[WORK ORDER] Below are entries; copy exactly the lines from the one with "株主優待情報 (300, 2406)" through the one with "Las entrevistas que nos gustan (35, 1726)", both included, and leave out the rest.

---- INPUT

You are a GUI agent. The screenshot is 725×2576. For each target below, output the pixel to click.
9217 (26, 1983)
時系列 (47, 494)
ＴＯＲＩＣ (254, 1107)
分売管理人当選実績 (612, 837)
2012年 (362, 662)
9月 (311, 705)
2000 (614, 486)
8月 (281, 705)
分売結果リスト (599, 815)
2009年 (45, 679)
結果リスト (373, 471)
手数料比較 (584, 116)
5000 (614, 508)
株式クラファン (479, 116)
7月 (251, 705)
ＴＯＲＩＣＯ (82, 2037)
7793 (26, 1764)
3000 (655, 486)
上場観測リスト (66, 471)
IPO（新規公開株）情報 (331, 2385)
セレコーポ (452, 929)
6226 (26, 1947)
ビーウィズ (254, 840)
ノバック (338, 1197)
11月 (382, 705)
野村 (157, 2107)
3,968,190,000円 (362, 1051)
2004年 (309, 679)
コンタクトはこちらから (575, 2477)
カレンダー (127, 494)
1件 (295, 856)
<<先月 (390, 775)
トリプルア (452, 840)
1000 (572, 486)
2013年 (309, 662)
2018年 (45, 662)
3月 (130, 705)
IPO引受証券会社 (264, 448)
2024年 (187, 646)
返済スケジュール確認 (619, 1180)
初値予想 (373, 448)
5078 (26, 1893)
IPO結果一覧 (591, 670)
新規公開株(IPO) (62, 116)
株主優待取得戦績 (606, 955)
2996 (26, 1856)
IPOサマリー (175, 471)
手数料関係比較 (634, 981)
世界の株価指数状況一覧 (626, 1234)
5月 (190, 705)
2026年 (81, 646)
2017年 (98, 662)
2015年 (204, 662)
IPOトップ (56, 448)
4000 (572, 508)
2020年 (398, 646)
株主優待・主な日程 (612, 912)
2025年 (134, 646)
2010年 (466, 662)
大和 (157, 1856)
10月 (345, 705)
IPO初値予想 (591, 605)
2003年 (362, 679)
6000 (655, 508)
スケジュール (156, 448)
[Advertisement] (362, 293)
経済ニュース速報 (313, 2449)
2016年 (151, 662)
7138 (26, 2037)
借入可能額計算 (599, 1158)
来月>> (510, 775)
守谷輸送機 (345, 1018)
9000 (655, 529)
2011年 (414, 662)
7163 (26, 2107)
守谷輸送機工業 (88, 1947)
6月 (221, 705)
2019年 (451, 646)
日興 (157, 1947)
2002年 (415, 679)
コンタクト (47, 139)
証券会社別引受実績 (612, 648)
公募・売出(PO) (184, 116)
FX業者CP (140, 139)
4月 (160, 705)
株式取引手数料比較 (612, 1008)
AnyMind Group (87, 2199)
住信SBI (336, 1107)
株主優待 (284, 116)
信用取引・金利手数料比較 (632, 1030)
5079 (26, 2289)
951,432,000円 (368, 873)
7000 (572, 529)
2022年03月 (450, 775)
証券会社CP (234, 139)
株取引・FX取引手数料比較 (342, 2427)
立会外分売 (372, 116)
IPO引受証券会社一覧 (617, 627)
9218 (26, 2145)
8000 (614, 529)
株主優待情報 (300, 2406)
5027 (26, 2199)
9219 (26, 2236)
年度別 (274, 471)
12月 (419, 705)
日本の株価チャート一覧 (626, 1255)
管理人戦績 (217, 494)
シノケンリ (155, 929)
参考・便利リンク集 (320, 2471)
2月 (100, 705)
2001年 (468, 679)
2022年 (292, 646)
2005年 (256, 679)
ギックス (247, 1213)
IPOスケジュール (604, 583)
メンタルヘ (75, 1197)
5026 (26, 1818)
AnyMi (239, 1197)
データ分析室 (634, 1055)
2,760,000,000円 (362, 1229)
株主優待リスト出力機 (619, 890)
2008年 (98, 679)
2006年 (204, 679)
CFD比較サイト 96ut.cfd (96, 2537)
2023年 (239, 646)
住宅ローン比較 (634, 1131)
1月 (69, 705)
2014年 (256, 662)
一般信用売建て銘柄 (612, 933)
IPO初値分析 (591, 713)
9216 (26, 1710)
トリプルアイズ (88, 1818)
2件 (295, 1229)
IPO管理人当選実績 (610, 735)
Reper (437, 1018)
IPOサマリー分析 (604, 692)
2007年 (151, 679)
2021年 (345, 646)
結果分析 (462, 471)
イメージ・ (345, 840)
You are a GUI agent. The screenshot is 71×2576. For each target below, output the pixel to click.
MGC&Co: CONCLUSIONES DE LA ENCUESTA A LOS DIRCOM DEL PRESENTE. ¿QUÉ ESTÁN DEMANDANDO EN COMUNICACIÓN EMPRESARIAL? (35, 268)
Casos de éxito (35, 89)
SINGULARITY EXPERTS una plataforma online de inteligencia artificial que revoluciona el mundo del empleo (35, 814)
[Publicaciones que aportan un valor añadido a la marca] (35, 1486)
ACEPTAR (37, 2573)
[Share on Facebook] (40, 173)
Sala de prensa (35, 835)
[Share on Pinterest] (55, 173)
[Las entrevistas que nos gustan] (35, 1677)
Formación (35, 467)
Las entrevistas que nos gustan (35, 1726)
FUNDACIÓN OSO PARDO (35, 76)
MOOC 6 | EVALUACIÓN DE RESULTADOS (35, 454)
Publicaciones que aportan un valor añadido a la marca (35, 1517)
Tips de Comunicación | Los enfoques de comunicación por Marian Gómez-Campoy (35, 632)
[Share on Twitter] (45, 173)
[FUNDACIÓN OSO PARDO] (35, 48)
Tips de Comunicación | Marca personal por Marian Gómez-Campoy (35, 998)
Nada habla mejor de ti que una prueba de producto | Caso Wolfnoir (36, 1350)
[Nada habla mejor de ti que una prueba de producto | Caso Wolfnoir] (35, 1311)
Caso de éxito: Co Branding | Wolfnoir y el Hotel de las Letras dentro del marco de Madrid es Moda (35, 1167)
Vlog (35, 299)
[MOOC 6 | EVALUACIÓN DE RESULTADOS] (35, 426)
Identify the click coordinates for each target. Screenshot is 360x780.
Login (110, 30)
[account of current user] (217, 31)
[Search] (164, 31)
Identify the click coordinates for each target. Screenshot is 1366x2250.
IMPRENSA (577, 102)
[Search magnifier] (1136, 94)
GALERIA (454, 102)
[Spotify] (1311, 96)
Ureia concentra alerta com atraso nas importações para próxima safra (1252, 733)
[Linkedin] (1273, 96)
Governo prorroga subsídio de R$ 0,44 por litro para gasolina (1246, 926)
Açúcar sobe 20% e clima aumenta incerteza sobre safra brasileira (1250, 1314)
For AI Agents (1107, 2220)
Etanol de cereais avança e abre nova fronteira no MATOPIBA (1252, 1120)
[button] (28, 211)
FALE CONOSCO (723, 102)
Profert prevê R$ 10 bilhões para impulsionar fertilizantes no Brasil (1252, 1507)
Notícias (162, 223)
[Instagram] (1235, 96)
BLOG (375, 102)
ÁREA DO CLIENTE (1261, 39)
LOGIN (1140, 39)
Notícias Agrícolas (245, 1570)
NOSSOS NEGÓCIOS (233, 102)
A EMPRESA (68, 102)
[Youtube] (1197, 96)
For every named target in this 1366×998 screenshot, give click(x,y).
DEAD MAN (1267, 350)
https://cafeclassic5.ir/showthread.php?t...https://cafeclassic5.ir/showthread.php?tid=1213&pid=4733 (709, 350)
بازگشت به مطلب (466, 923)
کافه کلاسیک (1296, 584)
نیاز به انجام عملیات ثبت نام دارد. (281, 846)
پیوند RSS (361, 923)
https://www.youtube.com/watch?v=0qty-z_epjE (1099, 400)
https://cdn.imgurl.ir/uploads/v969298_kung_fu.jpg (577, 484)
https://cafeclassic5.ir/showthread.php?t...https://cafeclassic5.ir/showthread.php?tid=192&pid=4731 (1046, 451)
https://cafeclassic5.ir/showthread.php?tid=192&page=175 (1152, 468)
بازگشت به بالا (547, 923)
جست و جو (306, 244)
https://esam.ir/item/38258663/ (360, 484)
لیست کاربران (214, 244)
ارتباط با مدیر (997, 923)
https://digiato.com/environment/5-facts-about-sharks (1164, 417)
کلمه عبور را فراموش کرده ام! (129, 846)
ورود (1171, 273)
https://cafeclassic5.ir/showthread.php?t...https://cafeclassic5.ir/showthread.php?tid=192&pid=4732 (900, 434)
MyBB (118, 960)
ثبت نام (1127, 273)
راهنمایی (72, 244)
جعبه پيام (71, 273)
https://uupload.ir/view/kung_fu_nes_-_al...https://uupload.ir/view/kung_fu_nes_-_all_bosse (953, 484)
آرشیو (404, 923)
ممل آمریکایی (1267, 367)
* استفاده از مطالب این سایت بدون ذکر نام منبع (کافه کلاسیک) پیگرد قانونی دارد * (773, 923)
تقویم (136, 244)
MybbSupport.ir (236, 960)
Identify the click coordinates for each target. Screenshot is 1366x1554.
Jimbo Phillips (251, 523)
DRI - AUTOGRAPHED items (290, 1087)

--------

[TASK RESPONSE]
株主優待情報 (300, 2406)
5027 (26, 2199)
9219 (26, 2236)
年度別 (274, 471)
12月 (419, 705)
日本の株価チャート一覧 (626, 1255)
管理人戦績 (217, 494)
シノケンリ (155, 929)
参考・便利リンク集 (320, 2471)
2月 (100, 705)
2001年 (468, 679)
2022年 (292, 646)
2005年 (256, 679)
ギックス (247, 1213)
IPOスケジュール (604, 583)
メンタルヘ (75, 1197)
5026 (26, 1818)
AnyMi (239, 1197)
データ分析室 (634, 1055)
2,760,000,000円 (362, 1229)
株主優待リスト出力機 (619, 890)
2008年 (98, 679)
2006年 (204, 679)
CFD比較サイト 96ut.cfd (96, 2537)
2023年 (239, 646)
住宅ローン比較 (634, 1131)
1月 (69, 705)
2014年 (256, 662)
一般信用売建て銘柄 (612, 933)
IPO初値分析 (591, 713)
9216 (26, 1710)
トリプルアイズ (88, 1818)
2件 (295, 1229)
IPO管理人当選実績 (610, 735)
Reper (437, 1018)
IPOサマリー分析 (604, 692)
2007年 (151, 679)
2021年 (345, 646)
結果分析 (462, 471)
イメージ・ (345, 840)
You are a GUI agent. The screenshot is 71×2576. For each target below, output the pixel to click.
MGC&Co: CONCLUSIONES DE LA ENCUESTA A LOS DIRCOM DEL PRESENTE. ¿QUÉ ESTÁN DEMANDANDO EN COMUNICACIÓN EMPRESARIAL? (35, 268)
Casos de éxito (35, 89)
SINGULARITY EXPERTS una plataforma online de inteligencia artificial que revoluciona el mundo del empleo (35, 814)
[Publicaciones que aportan un valor añadido a la marca] (35, 1486)
ACEPTAR (37, 2573)
[Share on Facebook] (40, 173)
Sala de prensa (35, 835)
[Share on Pinterest] (55, 173)
[Las entrevistas que nos gustan] (35, 1677)
Formación (35, 467)
Las entrevistas que nos gustan (35, 1726)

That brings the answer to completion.